On June 11, the governance committee recommended and the full board approved the naming of Bob Aikens to the Board of Directors. He replaced Dick Gannon. Dick did not seek reelection to the board in May. Bob was also named at that time chair of our audit committee. He brings to NN a wealth of not only general management, but financial management expertise and he has certainly hit the ground running, and is making a substantial contribution already.
The other significant transaction in terms of the overall activity in the quarter is the integration of the Veenendaal operation. As we mentioned publicly we did form a new structure called NN Europe and named Dario Galetti not only an officer of NN Inc., but the managing director of NN Europe. Dario along with his management team in NN Europe, will have principal responsibility of integrating the Veenendaal transaction, improving the overall cost structure and profitability of the operation, as well as, growing it from a sales and revenue perspective. We believe there are terrific opportunities to improve the operation and grow it and further serve our global customers moving forward.
Then, finally today, as Dave mentioned we announced the closing of the NN Arte facility in Guadalajara,Mexico and redistributing that capacity and the small amount of sales volume that existed into our INC operation in Lubbock, Texas. While our primary concern is for the impact on the 44 employees, we are providing assistance to them in the form of both severance and employment search assistance.
The business environment in Guadalajara deteriorated almost from the day that we formed the venture in mid-2000 to today. And the pure opportunities to grow the business and capture additional business never developed to the extent that we thought possible. And it's a prudent decision from our perspective to go ahead and close the facility and move on.
Finally, I'd like to just kind of provide an update if I could with respect to our overall execution of our business strategy. As we've mentioned before it involves three broad objectives. First, the continuing pursuit of product offer expansion not only in bearing components but other industrial components that are consistent with our knowledge of current end markets in the bearing business. Second is this issue of a continuing focus on the $1.7 billion captive market in terms of our customers internal bearing component manufacturing operations. And finally a geographic expansion, a further geographic expansion of our manufacturing facilities and base. While we continue to work on all three legs of the stool, so to speak, our immediate focus centers on the geographic expansion, particularly targeting eastern Europe and Asia. And there are two principal reasons for those targets. One is our customers to better serve them and they in many instances are headed to those parts of the world, and we are committed to following them in a close way from a supply chain partner point of view. And then second is most of the growth in finished bearings both in eastern Europe and Asia to capture the growth we need to be in those geographic regions. They are growing rapidly and we physically need to be there. And you can expect over the next six to nine months to a year to hear our plans regarding the geographic expansion of our manufacturing base with respect to those issues.
Finally, another important element of the strategy is the broad category or the broad issue of organizational development.
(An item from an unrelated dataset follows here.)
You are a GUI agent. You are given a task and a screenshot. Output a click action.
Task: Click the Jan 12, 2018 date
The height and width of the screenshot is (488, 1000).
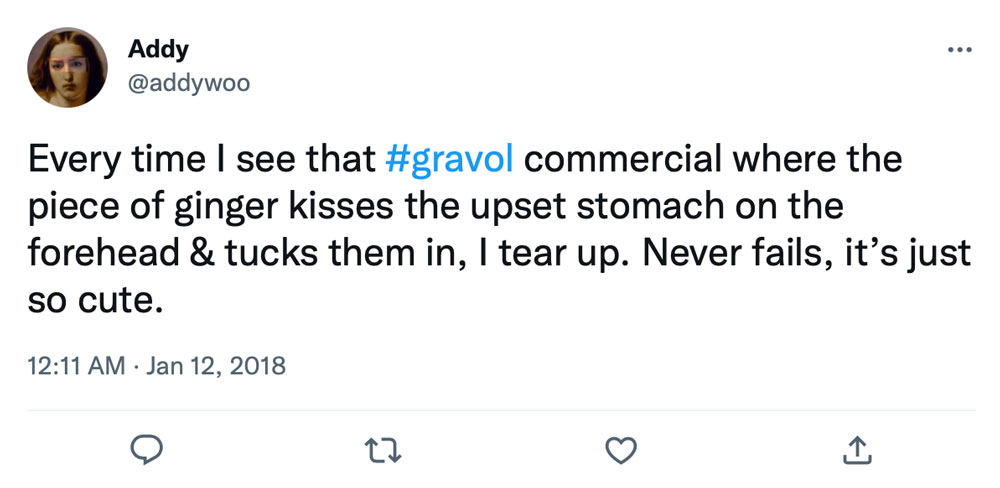tap(216, 366)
As we continue to grow at NN we want to insure in every way that we have the management talent both existing and in the future years not only identified but where it's needed to both retain and recruit additional management talent to insure that we have the skill sets needed to execute the strategy on an ongoing basis. It's an integral part of our five-year strategy in terms of organizational development and there's a great deal of activity going on with respect to that organizational development as we speak.
With that I'd like to open up the call to any questions you may have.
Operator
Thank you, sir. Ladies and gentlemen at this time we will begin the question and answer session. If you have a question please press the star followed by the one on your push button phone. If you would like to decline from the polling process please press the star followed by the two. You will hear a three-tone prompt acknowledging your selection and your questions will be polled in the order they are received. If you are using speaker equipment you would need to lift the handset before pressing the numbers. Our first question comes from Larry Baker with Legg Mason. Please go ahead.
Larry Baker - Analyst
Good morning, Rod.
Rod Baty - Chairman and CEO
Good morning, Larry.
Larry Baker - Analyst
Can you just talk a little bit about the Guadalajara, what the losses were and what the revenue change would be as a result of closing that facility down?
Rod Baty - Chairman and CEO
The revenue change will be pretty miniscule. The actual revenue run rate for the year.
David Dyckman - VP of Business Development and CFO
1.5 million.
Rod Baty - Chairman and CEO
$1.5. And, Larry, we are discussing with our customers, I wasn't real clear on this but we are discussing with our customer that 1.5 million, folding it into our operation in Lubbock, Texas. So to the extent that our customers in Mexico agree to that you would see no revenue fall off whatsoever. And we are presently serving out of industrial molding some customers in Mexico. So it's not geographically a situation that you would say can't be done. We are less than a day from Guadalajara from Lubbock, Texas, in terms of shipping. So it's our intention to salvage that business, the small amount of business we did down there by folding it into INC. But we don't know the outcome today.
Larry Baker - Analyst
Can you talk about the current margin level at Veenendaal and maybe how you see that progressing?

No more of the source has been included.